The Lübeck–Puttgarden railway is part of the international Vogelfluglinie (Bird Flight Line) between Germany and Denmark and connects Lübeck with Puttgarden on the Baltic Sea island of Fehmarn in the German state of Schleswig-Holstein.
Until the Puttgarden–Rødby rail ferry connection was discontinued in 2019, the route was used by international long-distance trains between Hamburg and Copenhagen.
The state of Schleswig Holstein and DB want to close the present coastal line and send trains via a new route inland.
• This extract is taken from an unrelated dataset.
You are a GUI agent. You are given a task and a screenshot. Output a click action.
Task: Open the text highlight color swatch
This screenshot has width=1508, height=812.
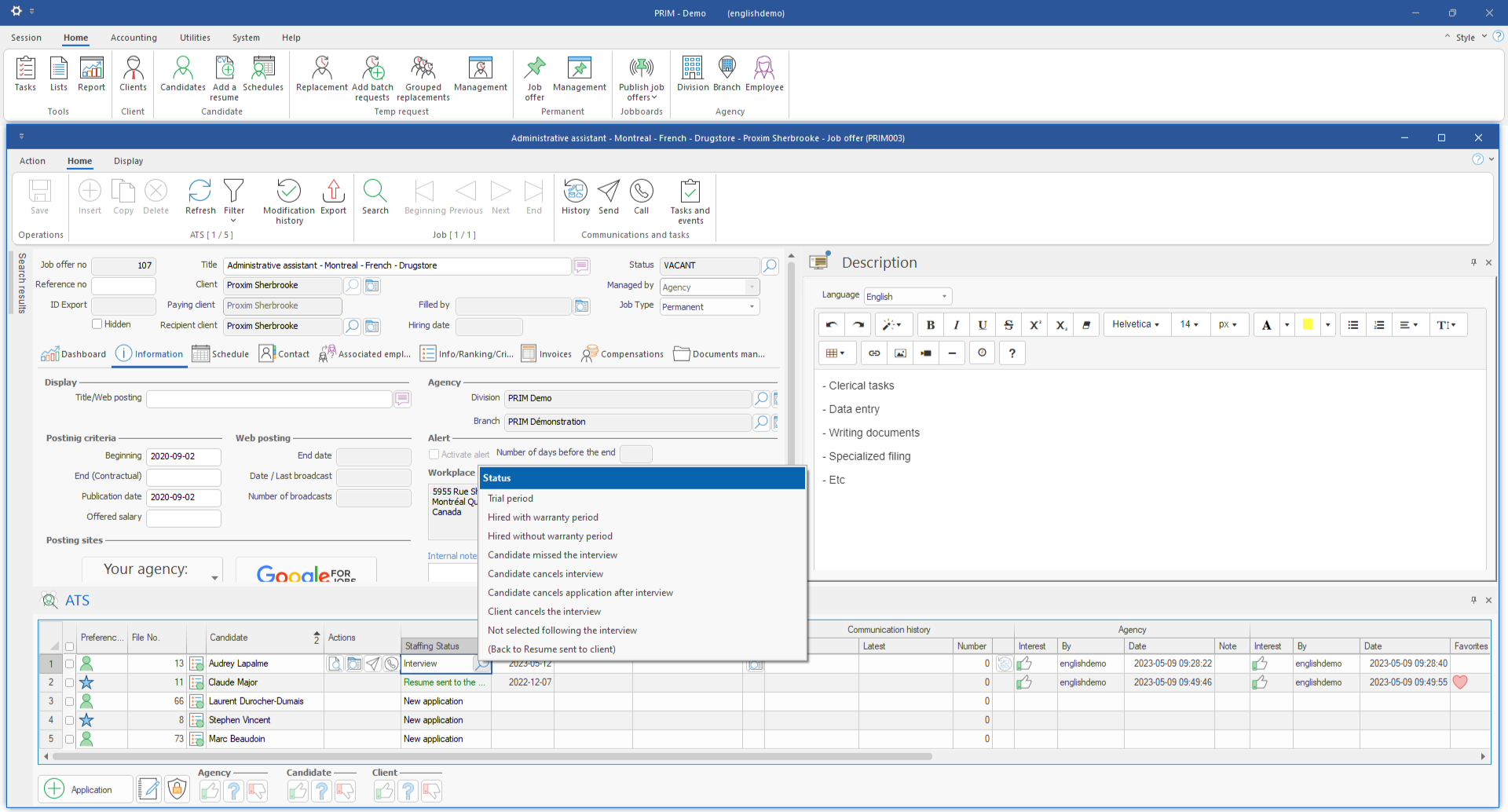click(x=1308, y=324)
The connection to the seaside resorts on the Bay of Lübeck will be significantly worsened when the route is closed and is legally controversial.
Already in the 1920s, Deutsche Reichsbahn (DRG) and the Danish State Railways (DSB) had adopted the idea of the engineer Gustav Kröhnke (1826–1904) to establish a rail ferry link across the Fehmarn Belt between Puttgarden and Rødby.
A formal intergovernmental agreement was signed between Deutsche Reichsbahn and the occupied Kingdom of Denmark on 8 April 1941.
On 15 July 1951, Deutsche Bundesbahn and the DSB opened with a train ferry service between the Großenbrode Quay and Gedser on the Danish island of Falster.
On 14 May 1963, the Fehmarn Sound Bridge was opened in the presence of German President Heinrich Lübke and the Danish King Frederik IX.
Also from 1963 to 1983 during the summer months, when the Baltic Sea was mainly used by tourists, the Fehmarn-Express ran from Cologne via the Ruhr, Westphalia, Hanover, Lauenburg and some of the resorts on the Bay of Lübeck to Puttgarden or Burg on Fehmarn.
Because of the heavy traffic on the single track line, it was equipped in 1971 with train radio, initially for experimental purposes.
International freight traffic between Germany and Sweden or the Copenhagen area now runs via Flensburg and Odense.
Construction was completed by the Easter of 2010 and the new station was finally opened at the timetable change in late July 2010.
The Regional-Express trains from Lübeck have since branched off the main line at Burg-West and run to the new Fehmarn-Burg station.
Since 2019, international passenger trains have gone through Flensburg, Odense and the Great Belt Fixed Link, not through Puttgarden, to enable the rebuilding of the connecting railway on the Danish side as double track.
In the Federal Transport Infrastructure Plan (Bundesverkehrswegeplan) 2030, Germany ear-marked 1.518 billion Euros for the electrification of the Lübeck–Puttgarden railway.
Construction cost of duplicating tracks will be less if there is no traffic, so it's decided to finish it in time for the Fehmarn Belt Fixed Link, instead of waiting the seven years the treaty allows.